MALTRATTAMENTI ALL’INTERNO DELLE SCUOLE E INTERCETTAZIONI AUDIO-VIDEO

Ammissibili le riprese audio-video all’interno di un istituto scolastico per smascherare i maltrattamenti delle insegnanti

Corte di Cassazione, sesta sezione penale, sentenza n. 14150 del 2019

La Corte di Cassazione, con la sentenza in commento torna nuovamente ad occuparsi del reato di maltrattamenti perpetrato nei confronti degli alunni dalle insegnanti.

Nel caso di specie, alcune insegnanti, erano state condannate per il reato, in concorso anche mediante omissione, di maltrattamenti ai danni dei minori di una scuola materna ove lavoravano.

I giudici di merito, concordemente, avevano ritenuto sussistente la gravità indiziaria dell’indicato delitto con riguardo ad una serie di episodi di maltrattamenti, perpetrati dalle educatrici, a danno di alcuni minori di età compresa tra i tre e i quattro anni a loro affidati.

L’articolo 572 del codice penale punisce:

“Chiunque, fuori dai casi indicati nell’articolo precedente, maltratta una persona della famiglia o comunque convivente, o una persona sottoposta alla sua autorità o a lui affidata per ragioni di educazione, istruzione, cura, vigilanza o custodia, o per l’esercizio di una professione o di un’arte, è punito con la reclusione da due a sei anni.

Se dal fatto deriva una lesione personale grave, si applica la reclusione da quattro a nove anni; se ne deriva una lesione gravissima, la reclusione da sette a quindici anni; se ne deriva la morte, la reclusione da dodici a ventiquattro anni”.

I comportamenti illeciti erano stati svelati dalle indagini avviate sulla scorta della denuncia della madre di un minore, arricchite dalle dichiarazioni di altri genitori nonché dalle intercettazioni audio-video operate presso la struttura educativa.

Dal video emergeva un clima di tensione emotiva, connotato da urla, reazioni esagerate aventi ad oggetto la punizione e la correzione degli alunni, nonché episodi di compressione della libertà di locomozione, caratterizzate non da comportamenti isolati, ma da condotte reiterate nel tempo.

Le condotte commissive erano costituite da spintonamenti, strattonamenti, trascinamenti dei bambini, schiaffi sulle mani, colpi, punizioni umilianti, rimproveri ed insulti.

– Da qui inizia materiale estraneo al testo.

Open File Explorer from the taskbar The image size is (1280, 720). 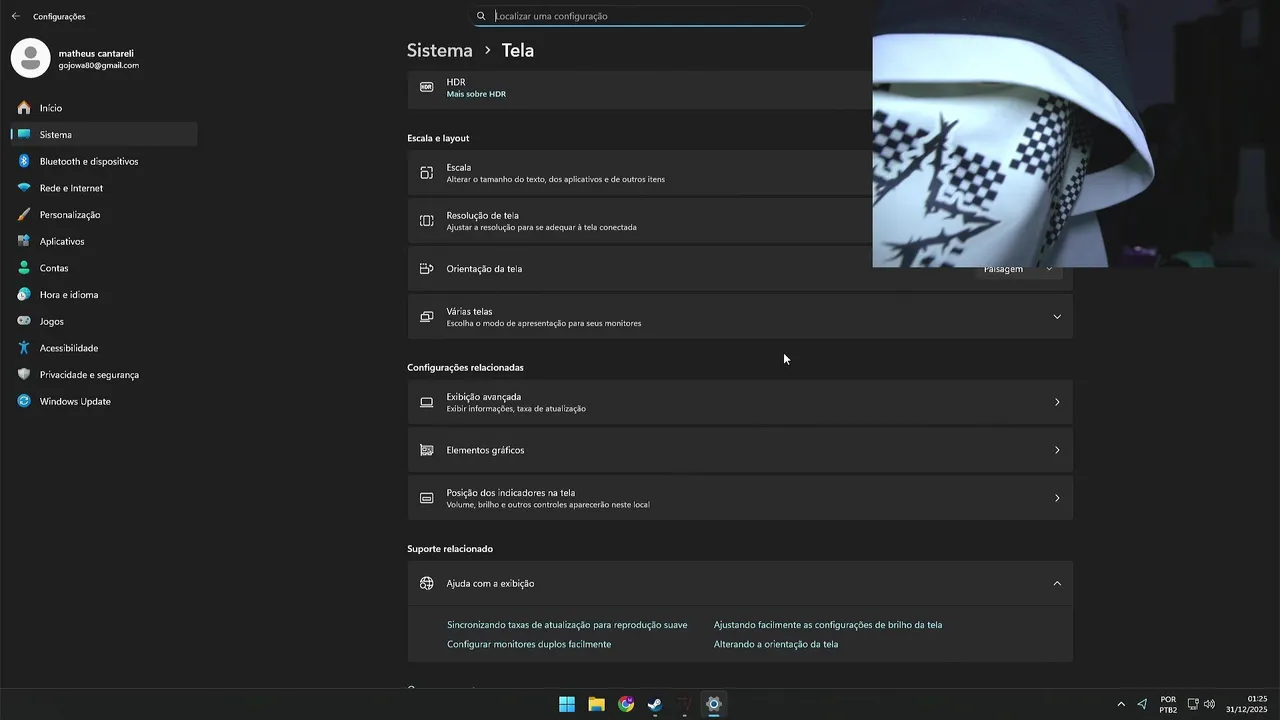pyautogui.click(x=596, y=704)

Secondo i giudici tali comportamenti esorbitano dai limiti del mero rinforzo della proibizione o del messaggio educativo, derivante dall’assenza di gravi presupposti e tenuto conto della tenera età degli alunni.

Nel ricorrere in Cassazione le imputate lamentano violazione di legge, in riferimento all’articolo 266 del codice di procedura penale, con riguardo alla ritenuta utilizzabilità delle intercettazioni che, pur autorizzate, erano state effettuate in un luogo di privata dimora, tale dovendosi qualificare la struttura scolastica.

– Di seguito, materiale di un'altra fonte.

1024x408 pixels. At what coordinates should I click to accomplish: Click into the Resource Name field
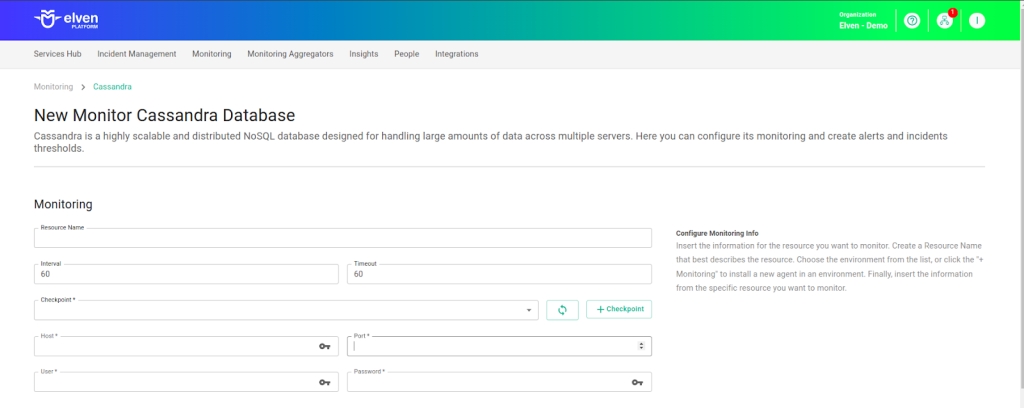pos(340,238)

Inoltre erronea applicazione dell’art. 572 del codice penale, per mancanza dell’abitualità e dell’elemento soggettivo.

Gli Ermellini, intervenuti sulla questione hanno dichiarato inammissibile il ricorso poiché generico, rammentando che secondo costante orientamento giurisprudenziale

“non è configurabile il reato di violazione di domicilio, qualora, nel corso di una manifestazione di protesta, taluni soggetti, interrompendo l’attività didattica, accedano nella sede di un istituto scolastico, poiché tale luogo non è riconducibile alla nozione di privata dimora, nell’ambito della quale rientrano esclusivamente i luoghi non aperti al pubblico, né accessibili a terzi senza il consenso del titolare e nei quali si svolgono non occasionalmente atti della vita privata”.

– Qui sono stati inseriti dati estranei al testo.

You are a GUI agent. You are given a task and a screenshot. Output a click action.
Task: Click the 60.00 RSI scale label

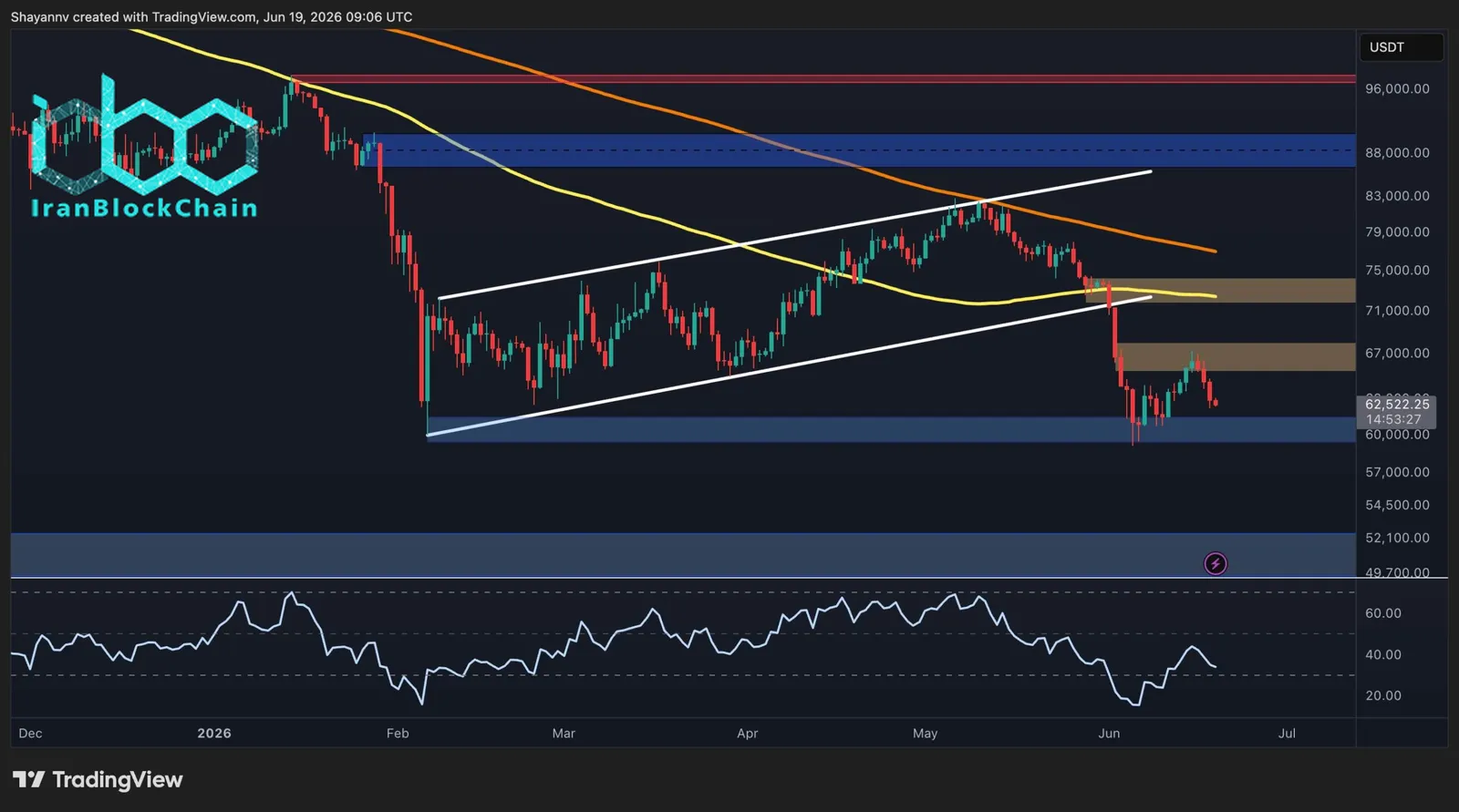point(1382,613)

Analogamente, la Corte di Cassazione, con la sentenza n. 51113 del 2017 ha statuito che:

“non è configurabile il reato previsto dall’art. 624-bis c.p. qualora il furto sia commesso nel corridoio di un istituto scolastico, trattandosi di luogo non riconducibile alla nozione di privata dimora, nell’ambito della quale rientrano esclusivamente i luoghi non aperti al pubblico, né accessibili a terzi senza il consenso del titolare e nei quali si svolgono non occasionalmente atti della vita privata”.

Invece, con riguardo al requisito dell’abitualità e all’elemento soggettivo, che secondo le ricorrenti non sarebbero ravvisabili per la variabilità della persona offesa, si deve precisare che la contestazione riguarda gli atti di maltrattamento posti in essere a danno di minori affidati alle insegnanti nell’ambito di una specifica classe, pertanto, a prescindere dall’eventuale assenza di specifiche condotte violente in danno di alcuni bambini rimane pur sempre posta a fondamento dell’ipotesi accusatoria la commissione di condotte in grado di determinare in tutti i minori un grave stato di soggezione psicologica.